Still a little confused by your explanation, but I think what you’re trying to figure out is this: given two positions of distance d (representing a radius of a sphere between the two points), with one of them missing a coordinate (y) and the other one being complete, you want to figure out that missing coordinate (y).

If this is the case, you can use geometry for this.

Let’s say the origin position (the vector you know all of the coordinates for) is VectorA, and the radius position is VectorB. VectorA’s coordinates are (a, b, c), and VectorB’s coordinates are (x, y, z), respectively. We will call the radius r.

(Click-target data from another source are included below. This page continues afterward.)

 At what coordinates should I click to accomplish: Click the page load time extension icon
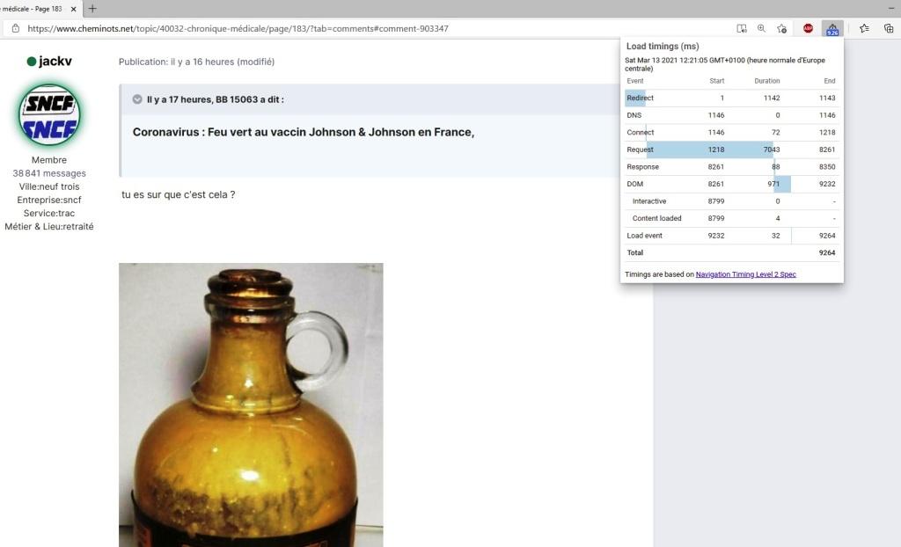(x=832, y=28)
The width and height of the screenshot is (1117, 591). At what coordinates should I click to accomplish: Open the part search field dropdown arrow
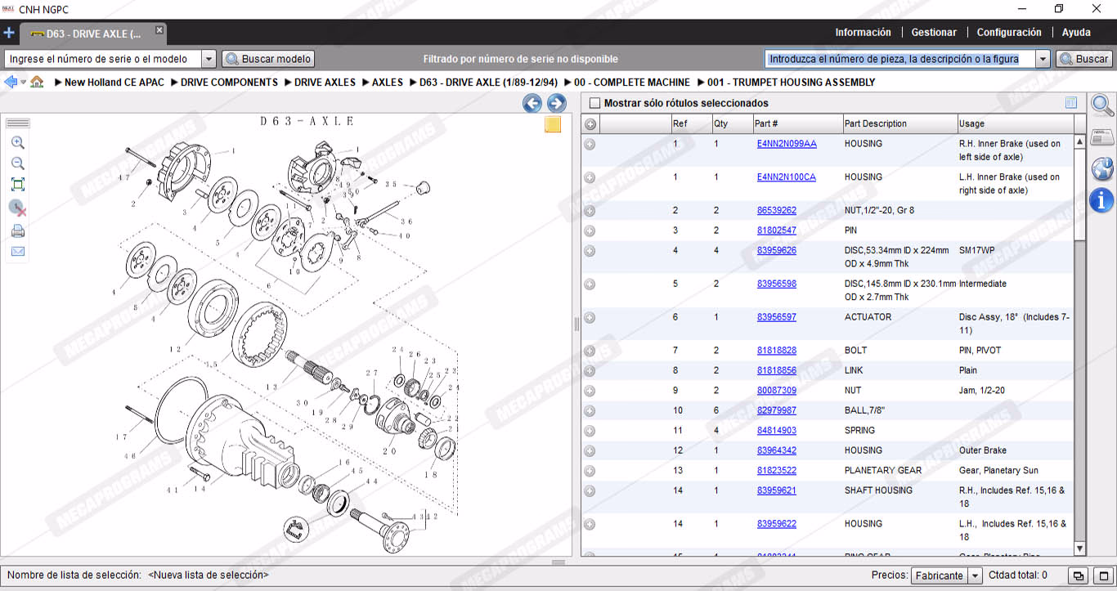click(x=1043, y=59)
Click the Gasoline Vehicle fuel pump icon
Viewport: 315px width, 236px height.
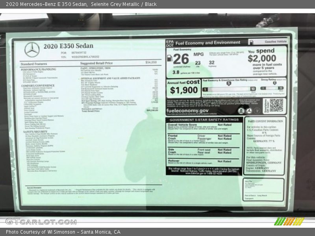(252, 41)

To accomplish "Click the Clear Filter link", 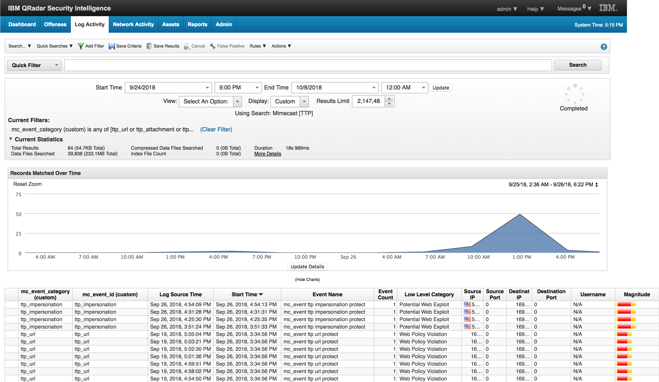I will pos(216,129).
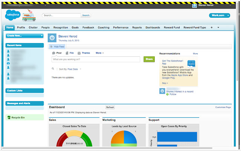Open the feed search magnifier icon
The height and width of the screenshot is (151, 241).
coord(53,69)
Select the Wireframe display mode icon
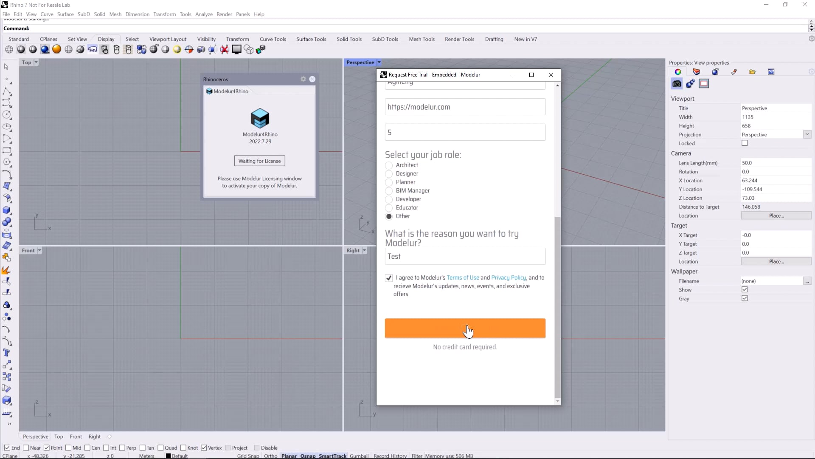This screenshot has height=459, width=815. (9, 50)
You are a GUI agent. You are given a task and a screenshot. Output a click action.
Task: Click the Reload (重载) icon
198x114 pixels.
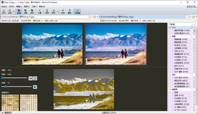tap(70, 12)
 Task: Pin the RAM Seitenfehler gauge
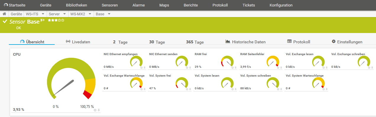(x=281, y=67)
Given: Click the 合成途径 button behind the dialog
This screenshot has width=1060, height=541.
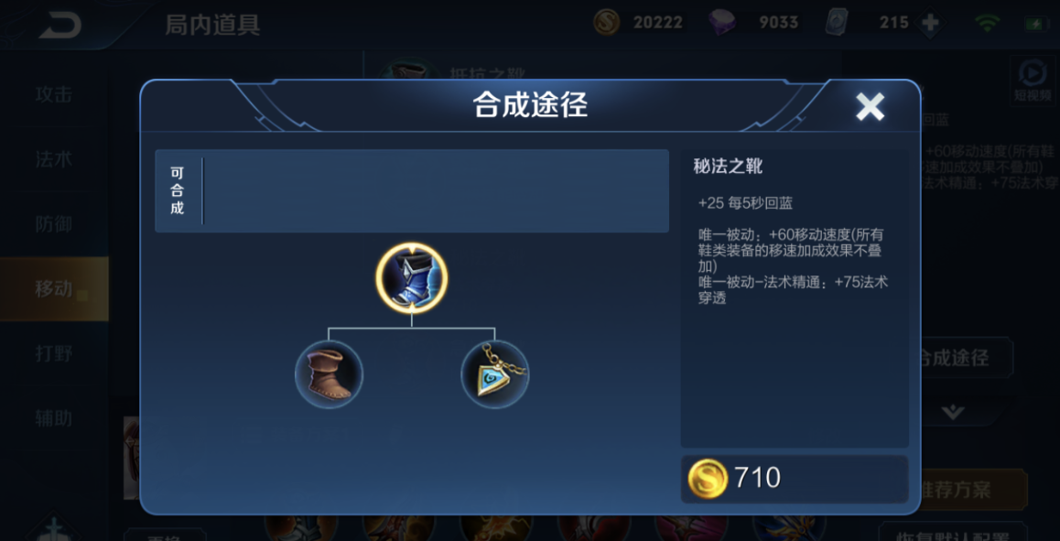Looking at the screenshot, I should click(967, 358).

With all of that information, we can now use the equation for the sphere:

```
(x-a)^2 + (y-b)^2 + (z-c)^2 = r^2
```

Since we know x, a, b, z, c, and r, we can simply solve for y using algebraic rules yielding the equation:

```
y = SQUAREROOTOF(r^2 - (x-a)^2 - (z-c)^2) + b
```

Let’s try an example.

The origin of the first sphere is at (2, 2, 2). The second position is at (2, y, 3). The radius is 2.

If we plug values into the equation:

```
y = SQUAREROOTOF(2^2 - (2-2)^2 - (3-2)^2) + 2
```

This would yield two values of ~ 0.27, and 3.73.

Getting 2 y values makes sense because as seen by your picture in the original post, the line you drew goes through the circle twice, implying two values of y satisfy the equation.

Hopefully I answered your question and this made sense. Also, I may have messed up on the math along the way, so if there are any calculation errors, let me know! The equations should be correct, though.

Also, keep in mind that the radius value MUST be a correct size that will satisfy the x and z coordinates, or else this won’t work. For example, if you have x and z offset values of 200 and 400 respectively, you can’t have a radius value of 1.